Cap, my point is that he may *want* to write (or, more accurately, go to press) about Jowell, but tehgrauniad group's record on the Jowell story has been to suppress it. And it seems they've cut Nick's articles before.
I agreed with everything he said on Newsnight. Jowell's PPS gave a very strange reaction to Nick's point, IMO. Nick said (in effect; I summarise): "I'm an honest bloke, and I recognise conflict of interest when I see it, and I don't go there. It would be unprofessional." The defence of that was something about how outrageous it is to ask a Minister to restrict herself. It's not outrageous; it's fair-dealing and common sense.
I doubt Nick reads this blog, but if he does, I want him to know that he can use his blog more creatively than he does at present. He doesn't need to merely create an archive of his print pieces. He can also (as Aaro does) throw out ideas which are too insubstantial (or, less politely, half-baked) for print publication. And he can publish articles his editors spiked.
Of course, 99 times out of 100, vanity publishing and blogging are the signs of a nutter. But Nick could get some credibility as "the man the Observer tried to gag."

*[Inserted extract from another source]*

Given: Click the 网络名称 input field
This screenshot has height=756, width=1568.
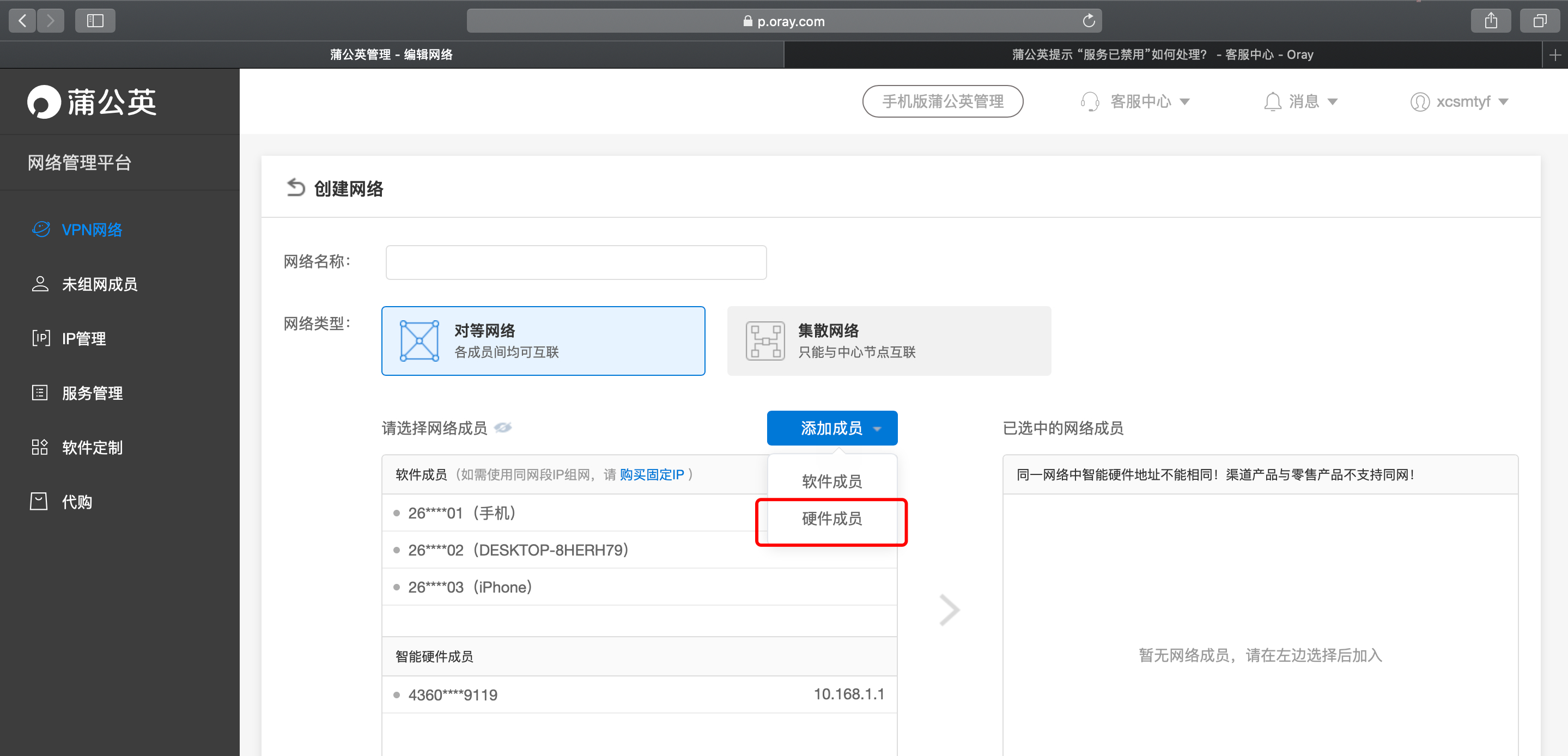Looking at the screenshot, I should (575, 262).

Nick did use the blog to deny that he was spiked, I think it should be pointed out, and the Guardian has covered the story.
Apparently they've split up now, which might stop Nick getting too stuck in.
He's doing the hypocrisy of Anglicanism this week, which I think counts as an Oliver Kamm lift.
The hypocrisy of Hollywood will be next week, after Clooney has won best supporting actor and Paradise Now! wins best foreign film.
Thanks Simon. He's not on the Observer site (yet) and his blog is still on the gaiety thing. I'm not going to buy the bloody paper.
I was beginning to suspect that he'd been, you know, spiked.
You must have missed it, he's been up since about 12 (I sit pressing 'refresh' all night)
http://observer.guardian.co.uk/
comment/story/0,,1723762,00.html
The third piece is the most remarkable. Dogs can be trained to smell ink, which puts Emperor Vespasian in his place. Never let it be said Nick is going for the easy targets.